Spring Onion Lemon Orecchiette | AreYouKitchenMe.com

I chose orecchiette because of its fun shape and knack for cradling little peas, but pick whichever small noodles are taking up space in the back of your pantry. And if orecchiette sounds fancy and expensive, you should know that I picked up this bag for $2.19 at Aldi. Ballin’ on a budget, y’all.
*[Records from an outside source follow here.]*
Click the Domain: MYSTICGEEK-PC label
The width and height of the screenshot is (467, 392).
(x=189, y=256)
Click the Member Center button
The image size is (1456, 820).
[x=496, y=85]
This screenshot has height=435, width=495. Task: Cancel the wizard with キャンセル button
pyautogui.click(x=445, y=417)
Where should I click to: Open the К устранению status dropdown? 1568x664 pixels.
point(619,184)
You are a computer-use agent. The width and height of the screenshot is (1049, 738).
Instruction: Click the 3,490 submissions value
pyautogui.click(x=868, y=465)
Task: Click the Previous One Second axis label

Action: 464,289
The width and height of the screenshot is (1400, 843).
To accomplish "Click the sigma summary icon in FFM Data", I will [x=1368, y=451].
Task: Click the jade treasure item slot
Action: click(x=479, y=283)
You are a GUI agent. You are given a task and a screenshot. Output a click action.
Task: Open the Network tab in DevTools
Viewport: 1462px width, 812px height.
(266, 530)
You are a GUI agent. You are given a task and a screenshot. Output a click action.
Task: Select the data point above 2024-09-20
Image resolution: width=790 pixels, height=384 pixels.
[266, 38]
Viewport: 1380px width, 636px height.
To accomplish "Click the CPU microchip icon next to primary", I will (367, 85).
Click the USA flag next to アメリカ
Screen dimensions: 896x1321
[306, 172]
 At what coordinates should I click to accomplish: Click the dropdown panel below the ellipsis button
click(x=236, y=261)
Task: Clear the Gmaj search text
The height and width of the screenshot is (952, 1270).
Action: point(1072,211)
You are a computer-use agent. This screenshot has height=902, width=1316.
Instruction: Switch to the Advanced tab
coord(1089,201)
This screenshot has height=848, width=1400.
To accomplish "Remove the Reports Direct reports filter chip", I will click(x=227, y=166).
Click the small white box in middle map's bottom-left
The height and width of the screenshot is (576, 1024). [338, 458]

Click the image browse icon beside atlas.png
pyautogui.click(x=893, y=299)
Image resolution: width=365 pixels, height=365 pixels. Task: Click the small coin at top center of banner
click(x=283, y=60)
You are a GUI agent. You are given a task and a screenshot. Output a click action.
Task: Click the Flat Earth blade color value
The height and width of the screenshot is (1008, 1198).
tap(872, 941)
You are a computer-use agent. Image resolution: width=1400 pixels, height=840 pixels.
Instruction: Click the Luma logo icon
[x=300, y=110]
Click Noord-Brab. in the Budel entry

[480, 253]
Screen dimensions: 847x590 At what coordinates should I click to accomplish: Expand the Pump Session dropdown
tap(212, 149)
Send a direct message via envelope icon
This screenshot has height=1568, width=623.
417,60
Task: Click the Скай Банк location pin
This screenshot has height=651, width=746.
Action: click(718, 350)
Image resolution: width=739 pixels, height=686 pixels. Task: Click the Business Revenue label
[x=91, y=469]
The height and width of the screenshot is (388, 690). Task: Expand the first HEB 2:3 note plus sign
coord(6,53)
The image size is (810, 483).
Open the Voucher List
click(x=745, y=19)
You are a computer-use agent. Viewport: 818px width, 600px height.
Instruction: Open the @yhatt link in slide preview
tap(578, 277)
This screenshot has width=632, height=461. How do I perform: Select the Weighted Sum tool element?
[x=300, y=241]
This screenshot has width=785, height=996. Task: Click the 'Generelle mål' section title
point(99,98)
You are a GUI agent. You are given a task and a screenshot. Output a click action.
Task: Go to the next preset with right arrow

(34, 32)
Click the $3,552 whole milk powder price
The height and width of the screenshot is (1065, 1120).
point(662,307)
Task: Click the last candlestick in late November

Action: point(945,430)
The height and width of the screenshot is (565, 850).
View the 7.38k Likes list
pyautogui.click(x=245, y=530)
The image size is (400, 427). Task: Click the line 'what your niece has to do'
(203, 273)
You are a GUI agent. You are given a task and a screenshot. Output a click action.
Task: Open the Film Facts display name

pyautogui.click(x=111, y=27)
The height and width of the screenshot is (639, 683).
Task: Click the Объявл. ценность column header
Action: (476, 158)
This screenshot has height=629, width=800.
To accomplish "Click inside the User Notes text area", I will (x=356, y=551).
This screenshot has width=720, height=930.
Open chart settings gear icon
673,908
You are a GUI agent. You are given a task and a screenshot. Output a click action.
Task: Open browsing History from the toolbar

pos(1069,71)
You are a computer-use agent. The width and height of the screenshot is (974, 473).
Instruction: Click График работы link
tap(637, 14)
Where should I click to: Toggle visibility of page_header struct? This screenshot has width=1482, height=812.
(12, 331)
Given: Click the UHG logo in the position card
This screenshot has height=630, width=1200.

Spring Onion Lemon Orecchiette

Prep Time: 10 minutes

Cook Time: 15 minutes

Total Time: 25 minutes

Yield: 6-8 servings

Farmers market season is kicking into gear and I’m celebrating with a light and fresh pasta! Spring Onion Lemon Orecchiette embraces the bright and warm feelings of spring!

Ingredients

  • 1 lb. orecchiette or other small pasta
  • 1 bunch spring onions, thinly sliced
  • 2 cloves garlic, minced
  • 1 yellow squash or zucchini, chopped small*
  • 2 cups green peas, fresh or frozen + thawed
  • 2 Tbs. olive oil, divided
  • 4 Tbs. butter (I use Earth Balance)
  • Zest and juice of 1 lemon
  • 1/3 cup chopped parsley
  • 1/3 cup freshly grated Parmesan (I use Violife), plus more for topping

Instructions

  1. In a large pot, bring heavily salted water to a boil. (It should taste like sea water!) Add the pasta and cook according to package directions, about 12 minutes.
  2. Meanwhile, heat a large pan over medium heat and add 1 Tbs. of oil, the onions, and ¼ tsp. of salt. Sautee for 4 minutes, until just softened. Add the garlic and cook for a minute more, stirring constantly. Remove the onions and garlic to a separate bowl and add the second tablespoon of oil, the zucchini, and another ¼ tsp. salt to the pan. Sautee for 7 minutes, until softened but not mushy. Add the squash to the bowl with the onions.
  3. Add the butter to the pan and allow it to melt. Once melted, add lemon zest, juice, and all the veggies to the pan.
  4. Drain the pasta and add it to the pan. Toss in the parsley and grated cheese and season with salt and pepper. Taste and adjust seasoning. Serve warm.

Notes

When chopping the zucchini or squash, I recommend cutting out the center seedy core. It gets sot and watery and just doesn’t belong in this dish.